Killing them Softly is an unpleasant film. There is a scene in it, fairly early on, where a man, innocent in this case but not someone who could be called ‘an innocent’, is being beaten until he is vomiting blood. Punches land like bullets in a Michael Mann film, loudly and viscerally, and there are no cutaways. He is being beaten not as a punishment for something he is believed to have done, but because it is felt that he needs to be seen to have been beaten. This sets the tone for what is to be a committedly cynical, squalid and frequently horrid film. To some this might be off-putting, but for those who revel in darkness, then it will be a mostly satisfying experience.
Killing them Softly presents itself as a crime thriller with an ideological twist. Writer-director Andrew Dominik explores the economics of crime, by setting his adaptation of the 1974 George V. Higgins novel _Cogan’s Trade, _a relatively simple mobster story about a gambling heist and its aftermath, amongst the 2008 political situation, the end of the George W. Bush era, and the advent of the Obama period of ‘Yes We Can.’ Radio broadcasts of rallies and speeches are the aural backdrop to many of Dominik’s scenes, though his characters are either uninterested, or in the case of Brad Pitt’s lead of sorts, Jackie Cogan, actively incredulous of the words of the politicians that they hear. “America is not a country, it’s a business,” Jackie says, talking directly to the bar television screen Obama in the films closing sequence, furious at the president-to-be’s suggestion that America will soon become a great community.
Oddly though, whilst our ears tell us that we’re seeing election period late 2000s America, our eyes are led to believe that it the 1970s America of the Higgins novel, and of such great crime thrillers of that era as Francis Ford Coppola’s The Conversation or Willaim Friedkin’s The French Connection. Andrew Dominik’s film, through the cinematography of Greig Fraser, consciously recreates the shady look of the 1970s American screen underbelly, and while it looks wonderful, it makes for a somewhat befuddling aesthetic choice, visually everything reeks of the ‘70s, yet we are told it’s the 2000s. Once you get past the sense of chronological confusion it creates though, and accept this stylistic choice for what it is, a minor confusion that allows for a great visual style and homage, Killing them Softly can be seen to have some of the most rich, beautifully murky images of that Gordon Willis-esque beauty in the dark and ugly style put to screen in recent years. The characters drip with sweat and grease, rain beats on car windows unrelentingly and blood and dirt mix in puddles on the dimly lit floor.

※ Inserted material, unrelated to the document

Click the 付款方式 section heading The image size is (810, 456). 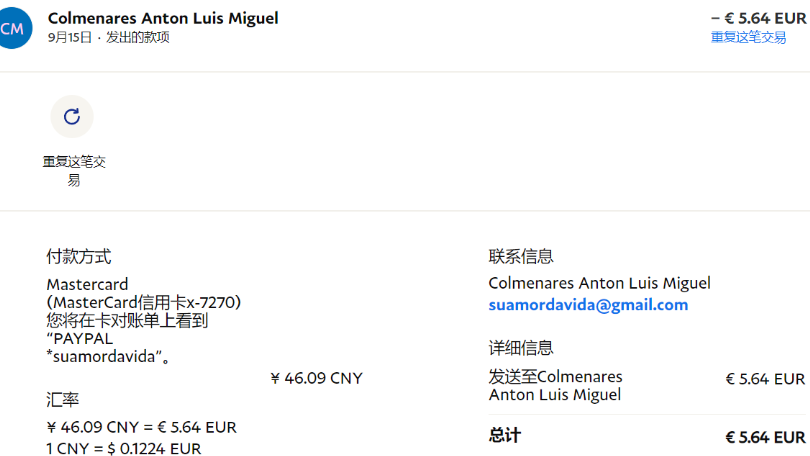tap(79, 256)
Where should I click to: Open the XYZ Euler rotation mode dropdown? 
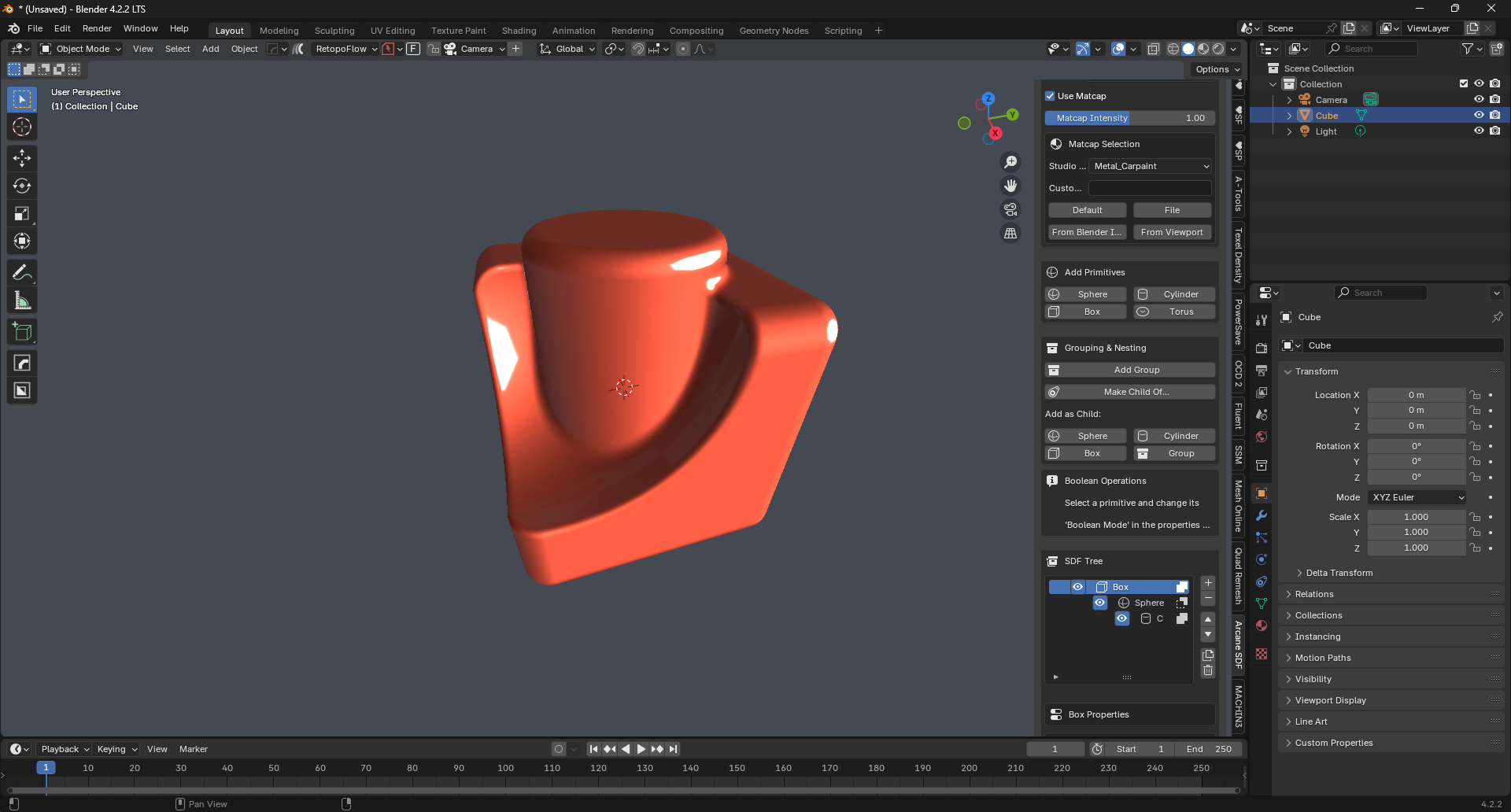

Though the initial sense of visual mismatch is a feeling that is easy to overcome, there is another aesthetic problem that may be a lot harder to get past. This is the feeling that at points, Dominik is over-directing the film, putting too heavy a directorial stamp on the film when the subtler one that can be seen through most of the film is more than enough. There are some clumsy, overbearing directorial choices, the a little too obvious ironic use of Kitty Lester’s Love Letters straight after a murder scene for instance, as well as a drug use scene that is stylised to complete distraction. It’s a great shame, not only because the film is so utterly fantastic in its quieter moments, but also because Dominik showed such a restrained directorial style in his previous film _The Assassination of Jesse James. _At points in this it feels like he has thought to himself,’ I haven’t done enough here, I haven’t shown enough, lets slow it down one hundred speed and set it to Johnny Cash,’ and the sad thing is, he had done more than enough. The choice of source text was wise, using the sparse and simple plot as a template from which to a build a film that looks at the ineptitude of criminals, as well as the similarities between mobsters and politicians, something well explored in this genre for sure, and setting it against the situation of economic crisis mostly works, if sometimes feels a little heavy handed. The more sparsely directed action scenes- an early heist in particular - are electrifyingly tense, and the dialogue exchanges that intersect the action are clever, frequently very blackly comic and well written. The film has a riveting opening act, and an enormously satisfying close showing Pitt’s character’s irresistibly alluring weary cynicism. What’s more, there are a great set of performances; the young pairing of Scoot McNairy and Ben Mendelsohn are superb as two hapless heist men penetrating a world that is out of their depth; Ray Liotta plays an uncharacteristically weak mob man well; James Gandolfini is incredibly watchable as a hitman who may as well be Tony Soprano; Richard Jenkins is fantastic as the more corporate side of this operation, and Brad Pitt brings his best performance since his last recent career high in Dominik’s previous film. More than enough.
Dominik can evidently handle a scene and an actor, and a large portion of this film is really quite brilliant. If Dominik had displayed the confidence to just let his material and actors work, a confidence that he really should have by his third feature, he would have his first masterpiece, but the few scenes were he gives too much bring the film down. Despite this, those scenes, whilst a nuisance, do not cripple an otherwise very well rounded film, and there is a lot to like and admire in Dominik’s throwback to an older style of crime film with a twist.